Thanksgiving is my favorite holiday since inheriting hosting from my parents years ago, before I knew I was gonna be it forever and would need a Thanksgiving grocery list in order to survive.
Thanksgiving at our house is amazing.
We host an all day celebration, starting with a local Newtown Turkey Trot 5k, then our famous family Capture-the-Flag game (more about that tomorrow), then back home for the Macy’s Parade and Westminster Dog Show on TV, and wait for more friends and relatives to arrive.
The couches and chairs overflow with cousins and friends, and the coffee table is overrun with champagne and punch, mammoth shrimp platters, and itty-bitty-pretty cut glass bowls full of pickles and olives – why, I don’t know, it’s just what we do – to snack on until the turkey is done. Which is often never, and sometimes earlier than anticipated as noted by a smoke alarm screaming in the kitchen.
The food though, that’s why they come, bring their friends, and friends’ friends. It’s nothing special, and no different than any house on my street or yours, in my town, or in your town. Maybe the fact this meal is only cooked once a year is what makes it so special.
Maybe it’s the chef, but highly doubt it. I’m going with it’s the people around the table that makes the eating so good. (Thanksgiving makes me sappy.)
No substitutions accepted.
I can’t mess with the menu: no new fangled recipes, no variations on stand-bys, no culinary adventures, and absolutely no substitutions. This means Aunt Debbie brings the mashed potatoes because she uses milk and heavy cream and about 3 lbs of butter and this alone is why she’s invited.
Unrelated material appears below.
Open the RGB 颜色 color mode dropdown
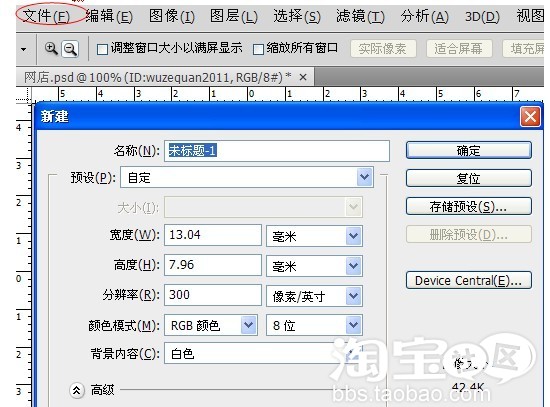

With all the fancy apps and list-making devices, reminders and alerts, and incredible technology that should make Thanksgiving grocery shopping easier, I opt for the old school method.
I have used the same exact Thanksgiving shopping list for years.
Not because it’s easier, but because I’m a sentimental sap. In fact, I wish it were even older; I wish I thought to save the first list scrawled out on the back of an envelope, and tossed after a successful trip or ten to the store. But I didn’t. But I did save this one, going on five or six years now.
My Thanksgiving grocery list has been folded and unfolded, shoved into back pockets and pocketbooks, abandoned in car consoles and cupholders, and a couple times, left on check out registers momentarily, then retrieved in utter desperation.
I love this list.
There’s nothing special on it, just the staples, checked of, x’ed of, dotted off, year after year. The original year, I must have crossed off each item, not knowing I’d be caring this list around with me every third week of November for years to come, because well, family.
I hope when I die, this is what my kids fight over. This. All of it.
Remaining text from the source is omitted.